* WORK TO COMPLETE *
Could you copy out, word for word, the stretch of the items below from the line containing "has height=1109, width=1924." through the last of the items, leaving the pictures out?

* SOURCE DATA *
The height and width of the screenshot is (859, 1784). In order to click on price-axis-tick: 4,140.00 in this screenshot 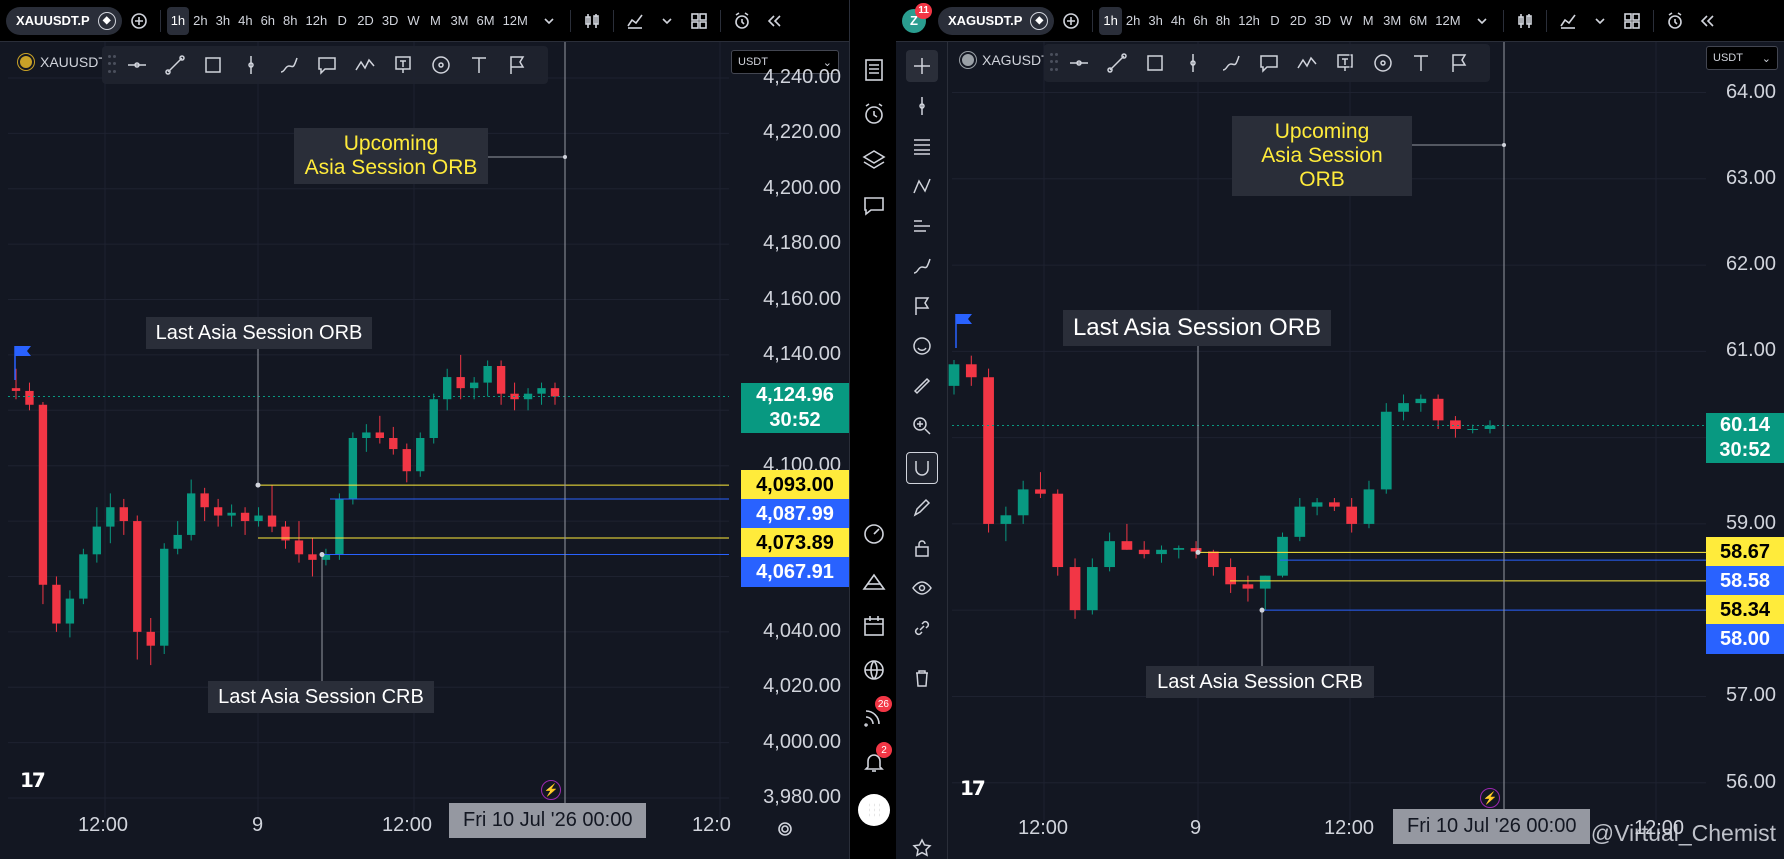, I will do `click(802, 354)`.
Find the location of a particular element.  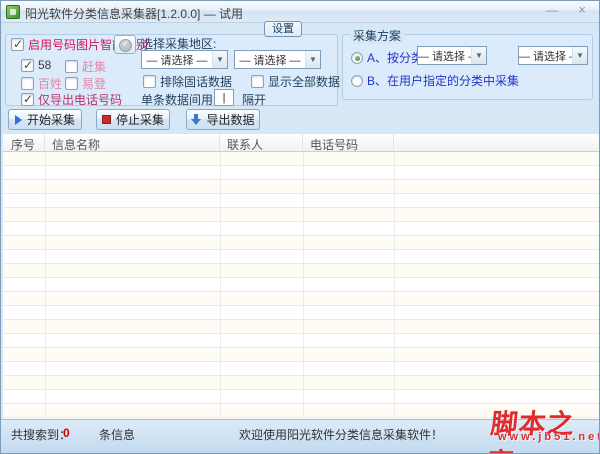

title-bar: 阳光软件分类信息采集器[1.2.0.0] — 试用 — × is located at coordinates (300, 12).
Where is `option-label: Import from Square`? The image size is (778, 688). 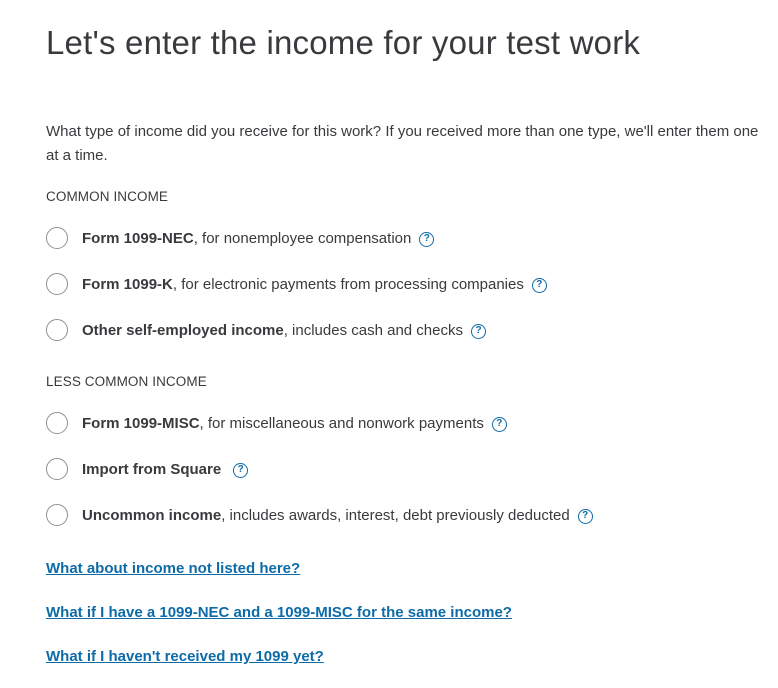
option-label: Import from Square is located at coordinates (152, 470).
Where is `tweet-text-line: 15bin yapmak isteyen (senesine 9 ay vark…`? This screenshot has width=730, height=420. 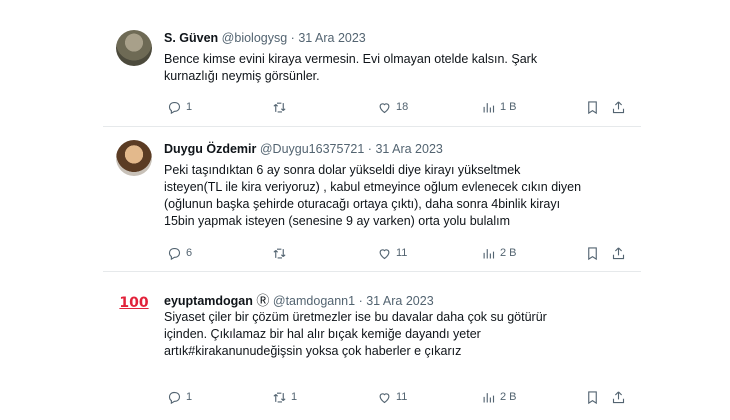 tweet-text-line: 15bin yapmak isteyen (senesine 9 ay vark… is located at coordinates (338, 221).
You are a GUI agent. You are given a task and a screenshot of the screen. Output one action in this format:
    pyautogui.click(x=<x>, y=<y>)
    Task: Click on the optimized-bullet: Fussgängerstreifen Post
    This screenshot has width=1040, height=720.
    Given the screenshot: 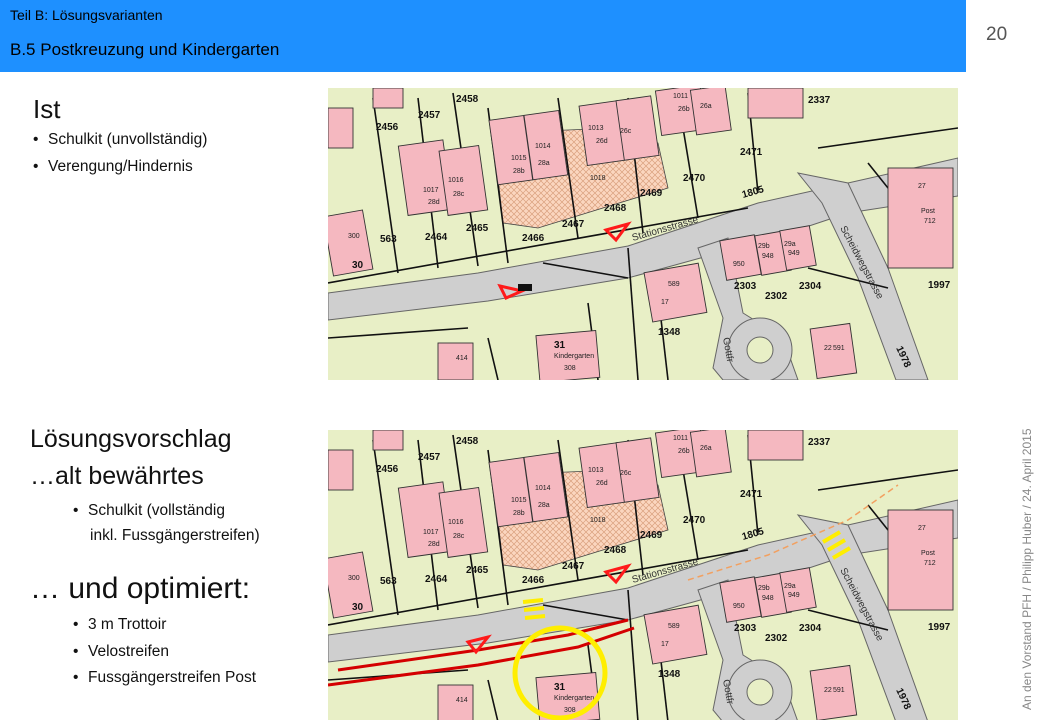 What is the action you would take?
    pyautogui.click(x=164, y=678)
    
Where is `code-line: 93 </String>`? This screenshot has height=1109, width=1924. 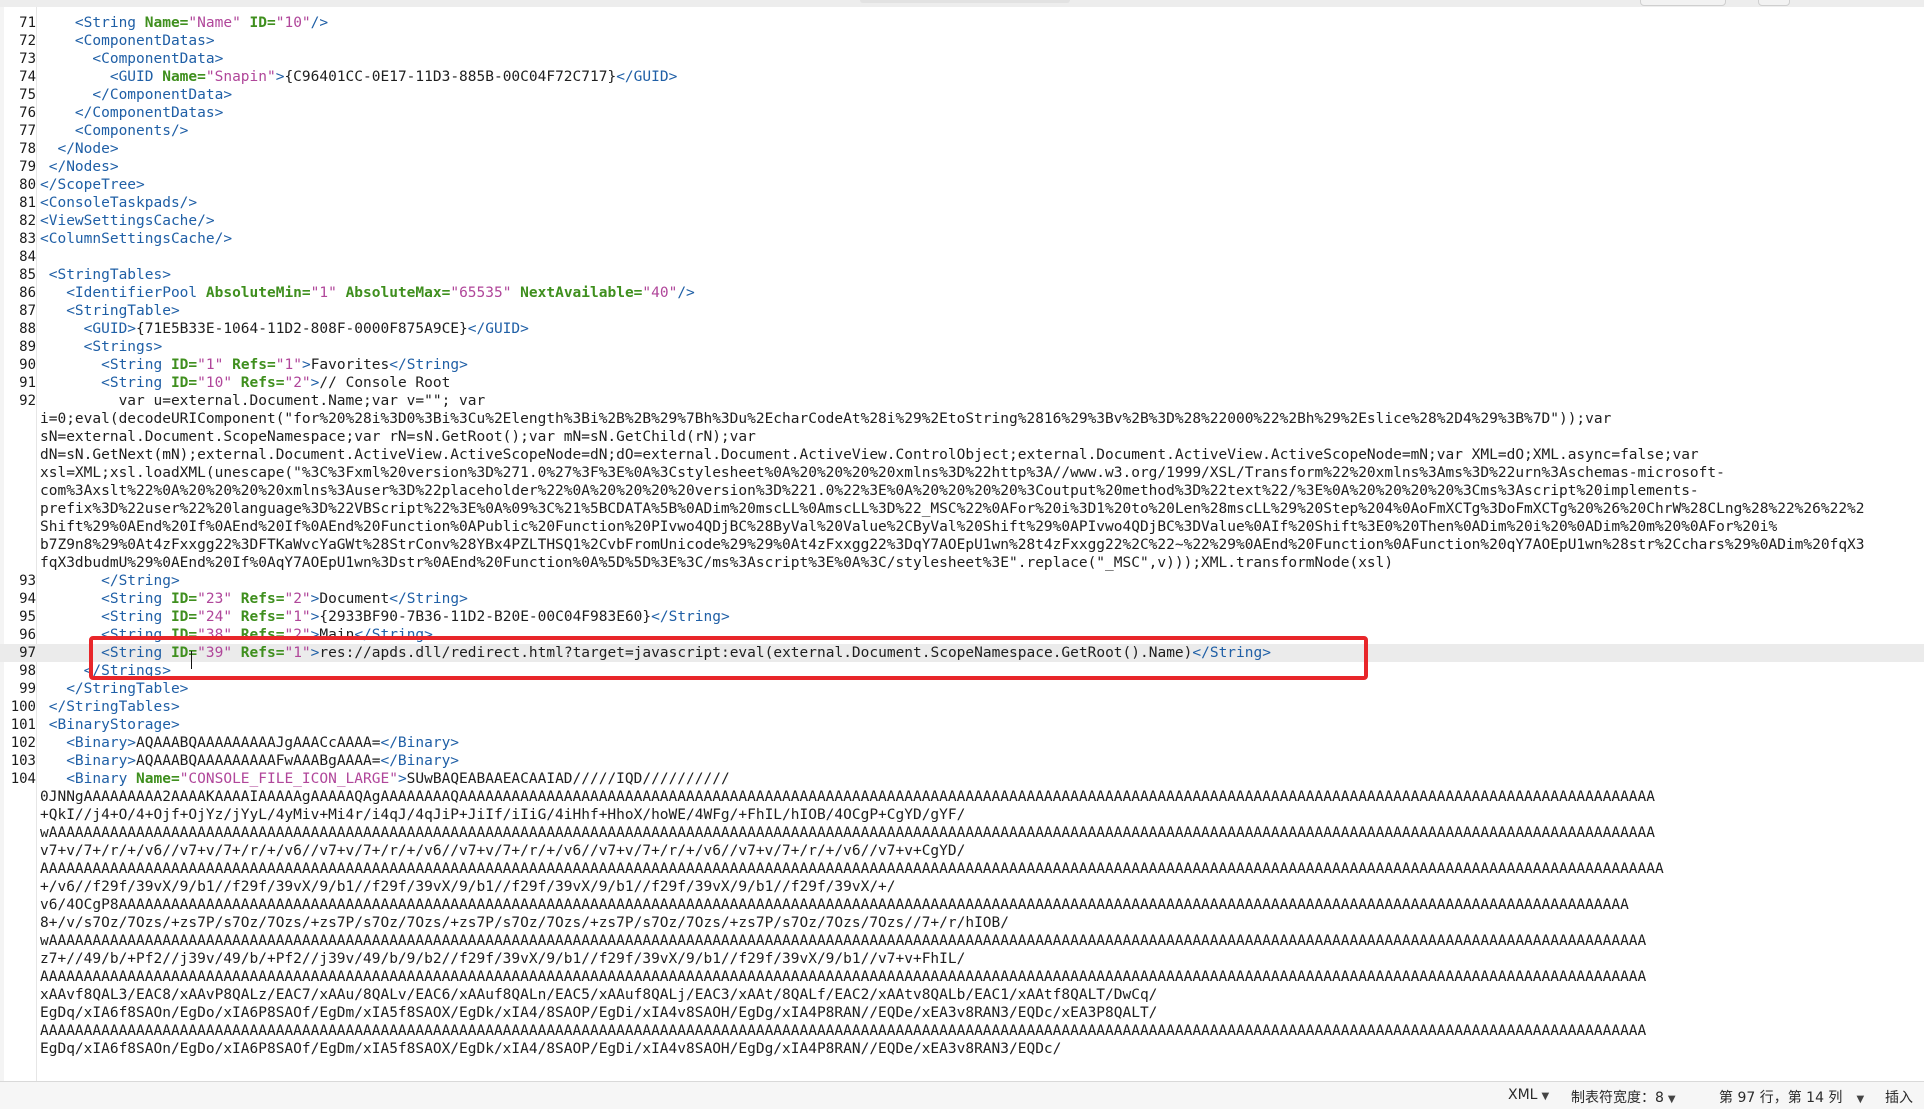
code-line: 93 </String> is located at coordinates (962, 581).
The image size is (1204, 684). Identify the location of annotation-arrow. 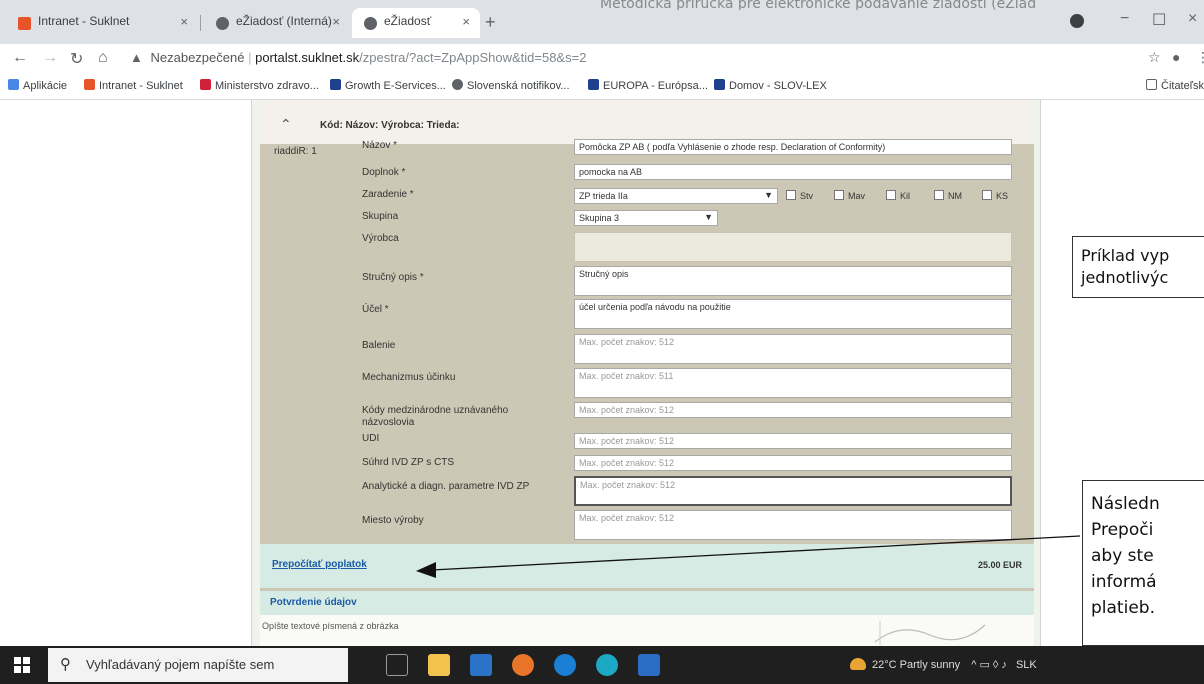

* ANSWER *
Where is `code-line: 93 </String>`? This screenshot has height=1109, width=1924. 
code-line: 93 </String> is located at coordinates (962, 581).
The image size is (1204, 684). Identify the location of annotation-arrow. 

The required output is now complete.